═══ DOCUMENT SEGMENT ═══

Thoughts on the violence with which Tories punish benefit claimants who break rules. Don’t think many claimants even get a party out of it

I don’t usually give Tory politicians much thought, except to generally hope they all die. Partygate has roused me though, in what I feel is a very healthy BRING ME MY GUILLOTINE way.

There are 2 allegations I’d like to level at Johnson and Sunak and other party spares today.

The first one I think we can probably describe as murder. This could be hard to forgive.

I think it is possible – let’s call it a dead cert for accuracy’s sake – that Johnson and Sunak et al killed people by holding their parties and mixing with other people at them.

The lockdown concept was straightforward. You didn’t need training to grasp it. The idea was that we distanced ourselves from each other as well as we could so that we didn’t blow this killer virus around. It absolutely followed that if you met up with other people and as a bonus got pissed, you’d pick up the virus and breathe it onto whichever poor bastards had the misfortune to stray into your lethal cloud.

I know this was the idea, because I paid close attention to it. This was partly because I thought it was important for everyone’s health and partly because it was important to my chances of a lasting marriage. My (still) immunosupressed husband was on the extremely clinically vulnerable list. He got regular Stay Inside Or Die emails signed by Matt Hancock, who I now assume was penning these instructions from a dancefloor. Suffice to say that No 10’s lockdowns sounded more fun than ours.

Which takes us back to the parties.

═══ DATASET ENTRIES ═══

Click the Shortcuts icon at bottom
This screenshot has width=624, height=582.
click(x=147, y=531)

═══
═══ DATASET ENTRIES ═══

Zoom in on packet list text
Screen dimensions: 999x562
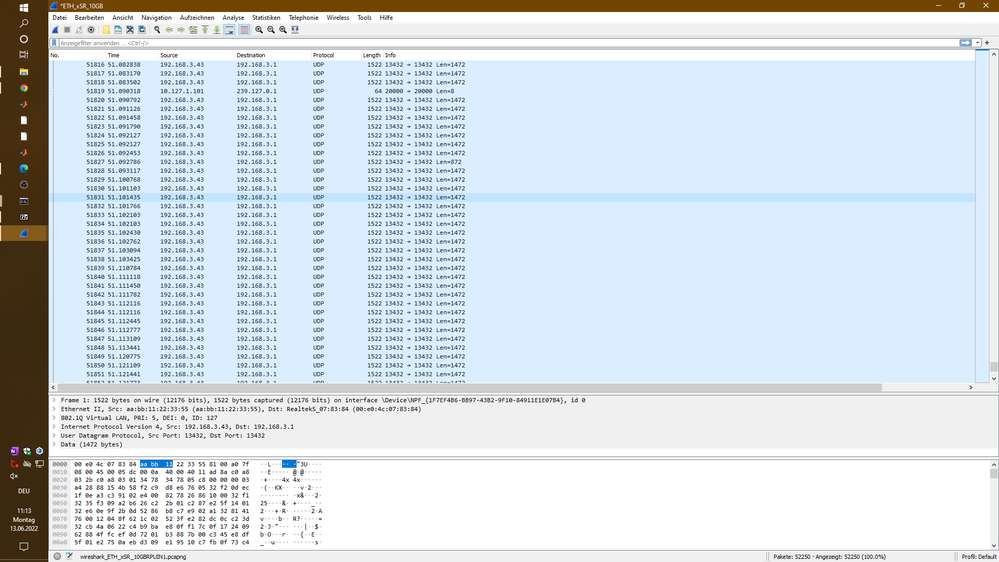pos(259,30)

═══

Can you transcribe the whole Partygate piece above, word for word, from its title through its final line?

EXERCISE ANSWER:
Thoughts on the violence with which Tories punish benefit claimants who break rules. Don’t think many claimants even get a party out of it

I don’t usually give Tory politicians much thought, except to generally hope they all die. Partygate has roused me though, in what I feel is a very healthy BRING ME MY GUILLOTINE way.

There are 2 allegations I’d like to level at Johnson and Sunak and other party spares today.

The first one I think we can probably describe as murder. This could be hard to forgive.

I think it is possible – let’s call it a dead cert for accuracy’s sake – that Johnson and Sunak et al killed people by holding their parties and mixing with other people at them.

The lockdown concept was straightforward. You didn’t need training to grasp it. The idea was that we distanced ourselves from each other as well as we could so that we didn’t blow this killer virus around. It absolutely followed that if you met up with other people and as a bonus got pissed, you’d pick up the virus and breathe it onto whichever poor bastards had the misfortune to stray into your lethal cloud.

I know this was the idea, because I paid close attention to it. This was partly because I thought it was important for everyone’s health and partly because it was important to my chances of a lasting marriage. My (still) immunosupressed husband was on the extremely clinically vulnerable list. He got regular Stay Inside Or Die emails signed by Matt Hancock, who I now assume was penning these instructions from a dancefloor. Suffice to say that No 10’s lockdowns sounded more fun than ours.

Which takes us back to the parties.